Anthony Vainieri, who recently left as Hudson County Democratic chair and is backing Fulop, said Fulop is “taking a different approach” to running for governor that could pay off.
“He’s reaching out to the people that maybe never voted before, they don’t like the politics of the line and the organizations,” Vainieri said. “You could say, yes, he’s not making friends with some of the chairs. But he may be getting more people in the county that respect him.”
At any other point in the last century, Fulop’s candidacy would likely be dead on arrival because he picked a fight with some of the biggest party bosses who effectively control their county lines. Multiple studies have shown the line has reliably delivered for party-backed candidates, with one showing it gave them a 38 percentage point advantage.
But Kim’s lawsuit changed that calculus, raising questions of whether the line can survive long term, and giving candidates like Fulop who don’t have strong party support a much better chance to win.
Fulop said he’s “going to be more than competitive in every corner of New Jersey” regardless of whether the line exists in 2025 and one element of his campaign is to recruit reform-minded candidates for the state Legislature and local offices because “wholesale change” is needed at the moment.
Fulop called the line “undemocratic” before Kim’s lawsuit, and later argued in favor of Kim’s lawsuit in a brief.
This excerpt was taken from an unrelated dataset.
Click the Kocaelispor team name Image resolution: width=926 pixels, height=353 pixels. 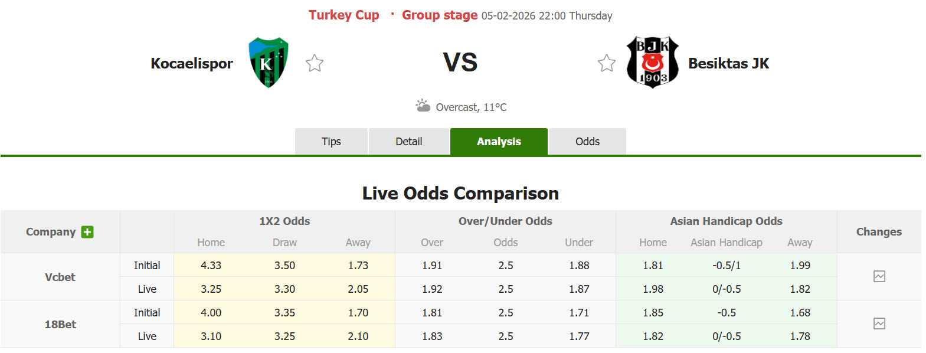click(192, 63)
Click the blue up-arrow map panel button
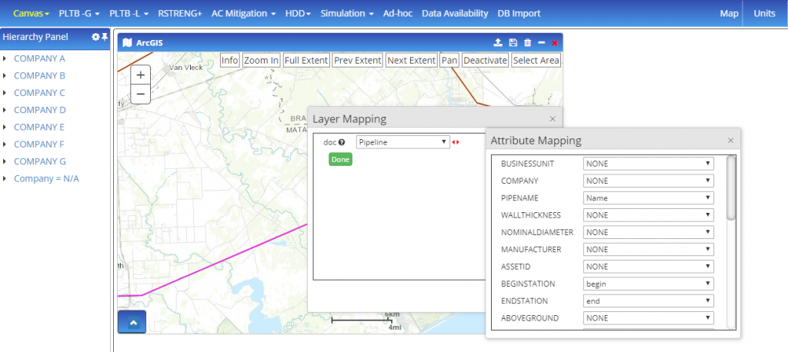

In doing so, he took aim at Middlesex County Democratic Organization Chair Kevin McCabe, one of the most influential party leaders in the state.
After the judge ruled in favor of Kim and ordered new ballot designs, Fulop called out another immensely powerful leader: LeRoy Jones Jr., chair of the Democratic State Committee and the Democratic Party in Essex County, whose support is typically crucial to any governor hopeful. Fulop criticized the new design in deep-blue Essex, where Newark is located, saying it was a “manipulation of the intent of the court.”
His defection from the Tammy Murphy Senate campaign was an even rarer and more audacious move. He’d grown publicly critical of how she handled her campaign as she faced intense backlash from a segment of the Democratic base that felt she embodied New Jersey’s machine politics. Then he rescinded his endorsement and backed Kim instead, issuing a statement saying Murphy should leave the race. She did, six days later, though a person familiar with the campaign’s strategy said Fulop was a “non-factor.”
Fulop was also early on two significant policy issues — a corporate tax surcharge to help pay for New Jersey Transit and an overhaul to the state’s affordable housing rules — weeks or months before Murphy backed similar proposals.
One of the housing overhaul’s prime sponsors, Sen. Troy Singleton, said lawmakers have spent “several years” trying to reform the system and pointed out that some of Fulop’s ideas aren’t new. But whether people agree with him or not, Fulop’s engagement in the campaign has shaped the discourse in the gubernatorial election.